It can be useful to be able to classify new “test” documents using already classified “training” documents. A common example is using a corpus of labeled spam and ham (non-spam) e-mails to predict whether or not a new document is spam.
For this project, you can start with a spam/ham dataset, then predict the class of new documents (either withheld from the training dataset or from another source such as your own spam folder). One example corpus: https://spamassassin.apache.org/publiccorpus/
For more adventurous students, you are welcome (encouraged!) to come up with a different set of documents (including scraped web pages!?) that have already been classified (e.g. tagged), then analyze these documents to predict how new documents should be classified.
This assignment is due end of day on Sunday, November 6th. You may work in a small team if you want. We will look at all of your solutions in our meetup on Thursday, November 10th.
For this assignment I am using the spam and ham datasets below from the https://spamassassin.apache.org/publiccorpus/ site.

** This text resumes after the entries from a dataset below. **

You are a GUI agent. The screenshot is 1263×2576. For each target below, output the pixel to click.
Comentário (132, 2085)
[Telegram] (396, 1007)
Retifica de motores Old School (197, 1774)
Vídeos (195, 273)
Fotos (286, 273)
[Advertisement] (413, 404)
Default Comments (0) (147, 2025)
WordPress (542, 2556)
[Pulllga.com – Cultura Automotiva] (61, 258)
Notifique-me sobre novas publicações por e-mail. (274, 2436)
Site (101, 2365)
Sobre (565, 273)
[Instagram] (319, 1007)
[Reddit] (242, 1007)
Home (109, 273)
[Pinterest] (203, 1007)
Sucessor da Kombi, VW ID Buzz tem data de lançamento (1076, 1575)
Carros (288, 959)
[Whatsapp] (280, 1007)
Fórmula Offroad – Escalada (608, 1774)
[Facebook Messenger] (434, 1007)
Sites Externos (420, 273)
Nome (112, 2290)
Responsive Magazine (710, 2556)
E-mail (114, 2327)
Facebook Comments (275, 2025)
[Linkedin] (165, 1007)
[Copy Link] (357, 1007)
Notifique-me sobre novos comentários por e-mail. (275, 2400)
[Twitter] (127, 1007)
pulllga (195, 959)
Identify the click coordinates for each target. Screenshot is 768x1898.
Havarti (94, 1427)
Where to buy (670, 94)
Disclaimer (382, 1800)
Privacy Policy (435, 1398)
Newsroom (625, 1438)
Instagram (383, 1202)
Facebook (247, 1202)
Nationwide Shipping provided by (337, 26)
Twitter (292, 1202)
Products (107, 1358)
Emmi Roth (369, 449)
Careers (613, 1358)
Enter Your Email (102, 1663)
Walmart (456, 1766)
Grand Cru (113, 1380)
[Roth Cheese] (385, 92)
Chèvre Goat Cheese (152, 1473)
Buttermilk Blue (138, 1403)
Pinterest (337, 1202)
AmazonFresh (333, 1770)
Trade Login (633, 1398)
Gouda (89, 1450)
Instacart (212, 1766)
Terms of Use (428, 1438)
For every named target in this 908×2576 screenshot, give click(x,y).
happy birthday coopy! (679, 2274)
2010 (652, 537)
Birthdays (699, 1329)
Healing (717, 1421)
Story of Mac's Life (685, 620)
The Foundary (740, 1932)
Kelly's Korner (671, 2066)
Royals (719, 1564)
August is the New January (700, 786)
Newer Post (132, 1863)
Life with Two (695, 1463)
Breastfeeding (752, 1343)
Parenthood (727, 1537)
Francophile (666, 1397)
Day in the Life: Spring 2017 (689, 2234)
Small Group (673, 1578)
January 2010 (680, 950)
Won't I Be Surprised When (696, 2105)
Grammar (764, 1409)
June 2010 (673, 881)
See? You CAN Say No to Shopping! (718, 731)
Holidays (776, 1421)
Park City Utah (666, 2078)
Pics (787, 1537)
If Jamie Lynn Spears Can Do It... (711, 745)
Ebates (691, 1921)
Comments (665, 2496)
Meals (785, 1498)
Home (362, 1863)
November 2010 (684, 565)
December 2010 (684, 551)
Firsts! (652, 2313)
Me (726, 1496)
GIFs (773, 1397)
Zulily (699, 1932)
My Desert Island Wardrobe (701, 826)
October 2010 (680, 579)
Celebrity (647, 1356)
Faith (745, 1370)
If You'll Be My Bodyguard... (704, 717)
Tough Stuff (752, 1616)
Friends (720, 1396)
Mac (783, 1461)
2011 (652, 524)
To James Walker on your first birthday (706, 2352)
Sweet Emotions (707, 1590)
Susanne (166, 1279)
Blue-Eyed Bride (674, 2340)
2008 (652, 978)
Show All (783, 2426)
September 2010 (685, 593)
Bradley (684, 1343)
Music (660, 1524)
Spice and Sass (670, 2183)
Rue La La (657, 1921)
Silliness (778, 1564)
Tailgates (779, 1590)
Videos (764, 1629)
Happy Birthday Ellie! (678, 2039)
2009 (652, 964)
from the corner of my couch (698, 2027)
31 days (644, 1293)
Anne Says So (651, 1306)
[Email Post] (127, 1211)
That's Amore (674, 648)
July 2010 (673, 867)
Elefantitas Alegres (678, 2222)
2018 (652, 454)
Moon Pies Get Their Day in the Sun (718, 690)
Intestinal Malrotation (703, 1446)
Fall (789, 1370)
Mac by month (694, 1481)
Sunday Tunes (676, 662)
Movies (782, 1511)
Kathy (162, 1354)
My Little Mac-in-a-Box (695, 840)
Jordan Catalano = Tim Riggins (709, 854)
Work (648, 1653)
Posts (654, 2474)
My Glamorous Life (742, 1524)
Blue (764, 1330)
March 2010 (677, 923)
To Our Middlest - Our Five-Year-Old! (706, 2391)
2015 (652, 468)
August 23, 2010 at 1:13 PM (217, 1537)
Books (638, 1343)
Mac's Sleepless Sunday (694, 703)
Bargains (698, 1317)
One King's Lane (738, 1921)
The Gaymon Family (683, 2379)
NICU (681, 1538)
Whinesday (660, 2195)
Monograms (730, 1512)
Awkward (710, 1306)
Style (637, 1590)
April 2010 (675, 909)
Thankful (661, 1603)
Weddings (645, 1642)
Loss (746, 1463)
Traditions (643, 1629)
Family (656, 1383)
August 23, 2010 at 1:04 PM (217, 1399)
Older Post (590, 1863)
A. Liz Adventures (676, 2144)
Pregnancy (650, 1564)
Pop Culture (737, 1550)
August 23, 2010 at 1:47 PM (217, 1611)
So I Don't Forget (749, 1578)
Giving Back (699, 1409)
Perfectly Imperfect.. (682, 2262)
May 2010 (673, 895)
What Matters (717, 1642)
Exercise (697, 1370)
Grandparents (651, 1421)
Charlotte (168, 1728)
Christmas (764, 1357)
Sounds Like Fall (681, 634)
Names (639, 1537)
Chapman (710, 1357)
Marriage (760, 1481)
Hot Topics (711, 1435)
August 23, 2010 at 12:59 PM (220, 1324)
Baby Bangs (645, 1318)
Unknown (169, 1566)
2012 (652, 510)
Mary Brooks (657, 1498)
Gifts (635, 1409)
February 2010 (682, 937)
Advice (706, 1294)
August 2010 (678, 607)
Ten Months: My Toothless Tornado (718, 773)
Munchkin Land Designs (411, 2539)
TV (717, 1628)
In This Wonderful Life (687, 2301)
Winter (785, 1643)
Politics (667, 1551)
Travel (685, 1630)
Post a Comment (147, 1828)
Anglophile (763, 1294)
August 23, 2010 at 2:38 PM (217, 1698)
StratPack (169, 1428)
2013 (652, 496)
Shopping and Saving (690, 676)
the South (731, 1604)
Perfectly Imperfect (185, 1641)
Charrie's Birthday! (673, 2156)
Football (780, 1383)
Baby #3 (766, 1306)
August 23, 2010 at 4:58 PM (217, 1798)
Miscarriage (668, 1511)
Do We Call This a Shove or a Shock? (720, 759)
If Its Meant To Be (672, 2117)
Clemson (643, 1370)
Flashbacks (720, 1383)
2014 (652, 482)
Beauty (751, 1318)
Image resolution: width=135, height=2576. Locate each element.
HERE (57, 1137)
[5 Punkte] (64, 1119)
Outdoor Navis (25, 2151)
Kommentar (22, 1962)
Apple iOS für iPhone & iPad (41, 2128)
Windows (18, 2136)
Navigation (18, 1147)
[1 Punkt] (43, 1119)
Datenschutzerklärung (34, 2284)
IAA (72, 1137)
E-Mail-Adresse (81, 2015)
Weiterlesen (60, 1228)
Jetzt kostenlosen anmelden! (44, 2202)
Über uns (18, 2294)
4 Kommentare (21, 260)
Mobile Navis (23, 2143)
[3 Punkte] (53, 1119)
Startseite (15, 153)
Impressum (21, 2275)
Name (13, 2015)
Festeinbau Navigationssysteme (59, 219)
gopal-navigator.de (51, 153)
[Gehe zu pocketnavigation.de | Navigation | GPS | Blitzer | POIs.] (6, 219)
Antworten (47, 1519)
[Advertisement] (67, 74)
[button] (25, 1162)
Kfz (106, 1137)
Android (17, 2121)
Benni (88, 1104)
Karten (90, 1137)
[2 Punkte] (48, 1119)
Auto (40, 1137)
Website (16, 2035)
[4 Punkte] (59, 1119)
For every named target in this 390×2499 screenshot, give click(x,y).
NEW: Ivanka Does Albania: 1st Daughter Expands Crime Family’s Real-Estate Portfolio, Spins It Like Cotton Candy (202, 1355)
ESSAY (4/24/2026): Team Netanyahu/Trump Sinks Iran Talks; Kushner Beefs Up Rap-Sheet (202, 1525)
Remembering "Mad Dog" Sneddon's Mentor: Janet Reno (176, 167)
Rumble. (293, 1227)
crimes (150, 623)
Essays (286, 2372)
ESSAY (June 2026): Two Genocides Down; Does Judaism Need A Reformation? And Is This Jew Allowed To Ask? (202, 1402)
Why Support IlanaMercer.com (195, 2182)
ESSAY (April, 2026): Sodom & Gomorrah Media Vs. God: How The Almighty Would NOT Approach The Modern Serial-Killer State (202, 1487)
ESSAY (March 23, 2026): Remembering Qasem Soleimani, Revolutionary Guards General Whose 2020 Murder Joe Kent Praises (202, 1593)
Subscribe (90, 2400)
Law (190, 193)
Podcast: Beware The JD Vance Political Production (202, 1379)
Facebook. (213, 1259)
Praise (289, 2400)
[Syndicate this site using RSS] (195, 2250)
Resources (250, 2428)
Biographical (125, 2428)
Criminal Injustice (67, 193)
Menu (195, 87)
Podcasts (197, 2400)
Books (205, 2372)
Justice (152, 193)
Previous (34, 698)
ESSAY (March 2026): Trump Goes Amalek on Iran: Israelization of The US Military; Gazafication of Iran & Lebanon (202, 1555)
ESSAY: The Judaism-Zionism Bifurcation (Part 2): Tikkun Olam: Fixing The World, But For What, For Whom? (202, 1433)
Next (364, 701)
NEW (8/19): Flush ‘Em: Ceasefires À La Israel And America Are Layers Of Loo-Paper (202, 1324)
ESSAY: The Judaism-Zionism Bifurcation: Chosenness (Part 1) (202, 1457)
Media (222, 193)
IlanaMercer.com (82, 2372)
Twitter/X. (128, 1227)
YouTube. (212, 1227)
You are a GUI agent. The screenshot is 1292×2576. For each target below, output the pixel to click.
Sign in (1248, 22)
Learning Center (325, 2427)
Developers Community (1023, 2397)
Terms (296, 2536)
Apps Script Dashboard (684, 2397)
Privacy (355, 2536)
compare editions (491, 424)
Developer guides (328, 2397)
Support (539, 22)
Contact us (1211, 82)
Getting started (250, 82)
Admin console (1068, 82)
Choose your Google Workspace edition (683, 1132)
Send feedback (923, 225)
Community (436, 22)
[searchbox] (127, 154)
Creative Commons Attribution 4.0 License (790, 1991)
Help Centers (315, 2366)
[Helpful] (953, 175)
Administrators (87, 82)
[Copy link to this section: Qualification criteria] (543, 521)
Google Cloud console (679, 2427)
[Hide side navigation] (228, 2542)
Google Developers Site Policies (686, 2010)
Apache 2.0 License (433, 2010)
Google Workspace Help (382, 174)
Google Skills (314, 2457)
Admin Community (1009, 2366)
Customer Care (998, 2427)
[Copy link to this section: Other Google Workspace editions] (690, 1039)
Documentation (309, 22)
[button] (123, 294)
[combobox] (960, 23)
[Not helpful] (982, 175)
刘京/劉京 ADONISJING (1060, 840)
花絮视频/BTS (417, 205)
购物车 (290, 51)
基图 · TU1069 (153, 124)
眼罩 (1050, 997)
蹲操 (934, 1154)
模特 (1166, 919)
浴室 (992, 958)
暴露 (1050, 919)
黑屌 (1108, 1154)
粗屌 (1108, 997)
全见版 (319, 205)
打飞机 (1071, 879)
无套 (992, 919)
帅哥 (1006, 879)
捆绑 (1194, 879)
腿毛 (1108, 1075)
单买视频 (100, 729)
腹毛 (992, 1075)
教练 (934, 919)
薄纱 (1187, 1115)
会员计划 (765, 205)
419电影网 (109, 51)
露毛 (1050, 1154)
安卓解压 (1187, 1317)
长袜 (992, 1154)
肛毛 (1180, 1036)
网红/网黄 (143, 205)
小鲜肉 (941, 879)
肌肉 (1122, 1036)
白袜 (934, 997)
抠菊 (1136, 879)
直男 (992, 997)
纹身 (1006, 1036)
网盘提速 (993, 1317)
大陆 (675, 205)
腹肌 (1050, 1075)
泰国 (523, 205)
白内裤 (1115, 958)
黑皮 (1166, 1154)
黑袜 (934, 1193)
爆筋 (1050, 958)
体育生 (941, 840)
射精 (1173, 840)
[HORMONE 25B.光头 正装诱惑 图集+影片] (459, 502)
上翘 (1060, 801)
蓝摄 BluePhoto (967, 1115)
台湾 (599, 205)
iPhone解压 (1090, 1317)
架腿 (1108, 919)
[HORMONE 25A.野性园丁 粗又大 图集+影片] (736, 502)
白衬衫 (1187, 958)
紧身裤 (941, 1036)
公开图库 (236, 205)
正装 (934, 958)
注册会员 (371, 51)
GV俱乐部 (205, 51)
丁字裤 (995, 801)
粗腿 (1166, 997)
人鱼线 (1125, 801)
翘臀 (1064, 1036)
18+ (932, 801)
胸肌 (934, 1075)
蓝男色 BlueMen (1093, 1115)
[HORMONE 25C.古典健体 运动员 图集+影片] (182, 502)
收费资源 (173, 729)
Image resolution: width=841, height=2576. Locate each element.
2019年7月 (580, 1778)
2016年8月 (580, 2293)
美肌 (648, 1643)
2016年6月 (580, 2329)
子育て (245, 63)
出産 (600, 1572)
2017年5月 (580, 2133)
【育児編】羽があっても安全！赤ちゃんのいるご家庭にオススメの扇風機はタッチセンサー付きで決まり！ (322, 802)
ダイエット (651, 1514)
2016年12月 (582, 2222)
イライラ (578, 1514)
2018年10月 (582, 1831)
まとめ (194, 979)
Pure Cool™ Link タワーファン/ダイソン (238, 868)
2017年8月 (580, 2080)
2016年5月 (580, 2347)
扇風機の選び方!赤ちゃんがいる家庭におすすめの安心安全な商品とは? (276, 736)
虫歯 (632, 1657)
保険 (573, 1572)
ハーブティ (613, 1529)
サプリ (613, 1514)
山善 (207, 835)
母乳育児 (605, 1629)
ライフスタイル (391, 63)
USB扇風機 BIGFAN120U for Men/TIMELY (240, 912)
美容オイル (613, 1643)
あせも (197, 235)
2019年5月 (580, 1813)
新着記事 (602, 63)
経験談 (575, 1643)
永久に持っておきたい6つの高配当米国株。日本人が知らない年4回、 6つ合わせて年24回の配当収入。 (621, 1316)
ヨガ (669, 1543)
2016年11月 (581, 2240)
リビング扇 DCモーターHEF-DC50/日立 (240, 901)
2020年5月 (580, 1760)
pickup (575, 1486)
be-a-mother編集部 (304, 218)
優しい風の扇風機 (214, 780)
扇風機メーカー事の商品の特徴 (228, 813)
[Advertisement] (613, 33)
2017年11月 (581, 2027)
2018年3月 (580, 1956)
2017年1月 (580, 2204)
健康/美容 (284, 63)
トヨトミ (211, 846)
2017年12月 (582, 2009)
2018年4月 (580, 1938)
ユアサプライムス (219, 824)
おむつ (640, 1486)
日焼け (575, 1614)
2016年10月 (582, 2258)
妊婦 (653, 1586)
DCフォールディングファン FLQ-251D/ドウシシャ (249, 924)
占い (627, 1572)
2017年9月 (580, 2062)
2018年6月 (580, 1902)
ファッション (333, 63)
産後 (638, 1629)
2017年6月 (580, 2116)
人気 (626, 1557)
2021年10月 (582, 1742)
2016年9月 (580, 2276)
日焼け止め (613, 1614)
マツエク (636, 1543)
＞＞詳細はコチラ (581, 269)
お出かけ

20030228_easy_ham.tar.bz2 20050311_spam_2.tar.bz2
setwd("~/Desktop/IS607/Data-607/Week 10 Assignment")
require(RCurl)
## Loading required package: RCurl
## Loading required package: bitops
require(XML)
## Loading required package: XML
require(stringr)
## Loading required package: stringr
require(tm)
## Loading required package: tm
## Loading required package: NLP
require(SnowballC)
## Loading required package: SnowballC
require(RTextTools)
## Loading required package: RTextTools
## Loading required package: SparseM
##
## Attaching package: 'SparseM'
## The following object is masked from 'package:base':
##
## backsolve
##
## Attaching package: 'RTextTools'
## The following objects are masked from 'package:SnowballC':
##
## getStemLanguages, wordStem
length(list.files("easy_ham")) #2501 HAM files
## [1] 2501
length(list.files("spam_2")) #1397 SPAM files
## [1] 1397
list.files("easy_ham")[1:5]
## [1] "00001.7c53336b37003a9286aba55d2945844c"
## [2] "00002.9c4069e25e1ef370c078db7ee85ff9ac"
## [3] "00003.860e3c3cee1b42ead714c5c874fe25f7"
## [4] "00004.864220c5b6930b209cc287c361c99af1"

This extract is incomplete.